Margaret Elizabeth Kuts (born 7 October 2006) is a Canadian rhythmic gymnast. She represents Canada in international competitions as part of the senior group.

== Personal life ==
Kuts took up both rhythmic and artistic gymnastics at age three as a way to channel her energy. When she was nine she decided to focus on rhythmic because of the fusion of athletic difficulty with artistic expression. Since 2024, she's been studying statistics at the University of Toronto Scarborough.

== Career ==
In July 2022, Kuts made her international senior debut performing with clubs and ribbon at the Pan American Championships in Rio de Janeiro, winning bronze in teams along with Carmel Kallemaa, Suzanna Shahbazian and Christina Savchenko.
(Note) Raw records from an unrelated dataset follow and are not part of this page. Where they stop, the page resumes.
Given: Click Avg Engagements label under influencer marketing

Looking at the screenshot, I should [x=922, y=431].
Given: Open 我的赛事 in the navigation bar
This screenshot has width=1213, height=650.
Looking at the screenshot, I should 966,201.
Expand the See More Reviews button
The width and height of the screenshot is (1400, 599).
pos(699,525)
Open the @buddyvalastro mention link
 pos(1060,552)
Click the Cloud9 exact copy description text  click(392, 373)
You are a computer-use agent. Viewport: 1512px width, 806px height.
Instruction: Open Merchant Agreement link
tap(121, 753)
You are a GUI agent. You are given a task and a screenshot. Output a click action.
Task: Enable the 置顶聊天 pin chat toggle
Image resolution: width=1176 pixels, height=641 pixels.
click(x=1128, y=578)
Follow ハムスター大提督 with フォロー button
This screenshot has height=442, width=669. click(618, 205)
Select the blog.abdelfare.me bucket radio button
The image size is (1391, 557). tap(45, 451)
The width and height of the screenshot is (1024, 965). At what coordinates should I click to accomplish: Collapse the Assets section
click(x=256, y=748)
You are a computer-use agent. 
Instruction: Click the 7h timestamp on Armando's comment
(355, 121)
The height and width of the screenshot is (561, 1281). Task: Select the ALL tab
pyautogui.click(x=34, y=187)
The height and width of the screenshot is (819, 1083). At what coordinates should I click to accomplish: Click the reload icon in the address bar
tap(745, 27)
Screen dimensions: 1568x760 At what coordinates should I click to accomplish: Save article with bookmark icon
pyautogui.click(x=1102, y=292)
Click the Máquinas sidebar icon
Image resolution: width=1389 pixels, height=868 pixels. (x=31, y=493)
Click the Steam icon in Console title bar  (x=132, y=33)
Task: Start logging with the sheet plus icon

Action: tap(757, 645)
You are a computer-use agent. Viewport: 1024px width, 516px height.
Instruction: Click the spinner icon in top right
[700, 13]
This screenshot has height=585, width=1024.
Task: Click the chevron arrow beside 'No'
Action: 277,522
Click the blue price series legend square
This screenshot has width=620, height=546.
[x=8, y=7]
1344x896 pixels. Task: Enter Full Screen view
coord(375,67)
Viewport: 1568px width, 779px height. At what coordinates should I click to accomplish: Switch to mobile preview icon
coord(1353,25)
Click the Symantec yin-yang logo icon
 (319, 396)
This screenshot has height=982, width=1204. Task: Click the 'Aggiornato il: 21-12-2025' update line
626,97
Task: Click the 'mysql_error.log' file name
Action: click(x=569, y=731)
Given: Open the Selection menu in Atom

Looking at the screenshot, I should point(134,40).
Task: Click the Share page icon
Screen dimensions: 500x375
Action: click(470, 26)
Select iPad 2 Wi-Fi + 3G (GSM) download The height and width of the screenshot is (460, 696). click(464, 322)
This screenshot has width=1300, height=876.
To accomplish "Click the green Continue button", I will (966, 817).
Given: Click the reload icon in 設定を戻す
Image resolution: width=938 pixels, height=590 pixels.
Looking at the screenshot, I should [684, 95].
In November 2024, it was revealed she was called up to integrate the new Canadian group, after the previous one retired, under the guidance of Janika Mölder. She became age-eligible for senior competitions in 2025. The new team debuted at Miss Valentine in Tartu, winning bronze in the All-Around and with 3 balls & 2 hoops. In May she competed in World Cupin Portimão where Canada was 6th overall, 6th with 5 ribbons and 4th with 3 balls &2 hoops. At the Pan American Championships in Asunción, winning silver in the All-Around behind the Brazilian group. The following month the group won gold at the Canadian Championships. In July she took part in the World Cup in Milan, being 16th overall. Later that month the group participated in the stage in Cluj-Napoca, being 16th in the All-Around, 11th with 5 ribbond and 15th in the mixed routine. In August she was selected for her maiden World Championships in Rio de Janeiro along Jana Alemam, Dina Burak, Audrey Lu, Elise Ghosh and Elizabet Piskunov. There they took 24th place in the All-Around, 25th with 5 ribbons, 15th with 3 balls & 2 hoops and 18th in teams.

In 2026 she was confirmed into a renovated group, making her season debut at the Canadian Championships where she won gold. The following month the group was at Miss Valentine winning silver with 5 balls and gold in the 3 hoops & 2 clubs 'final.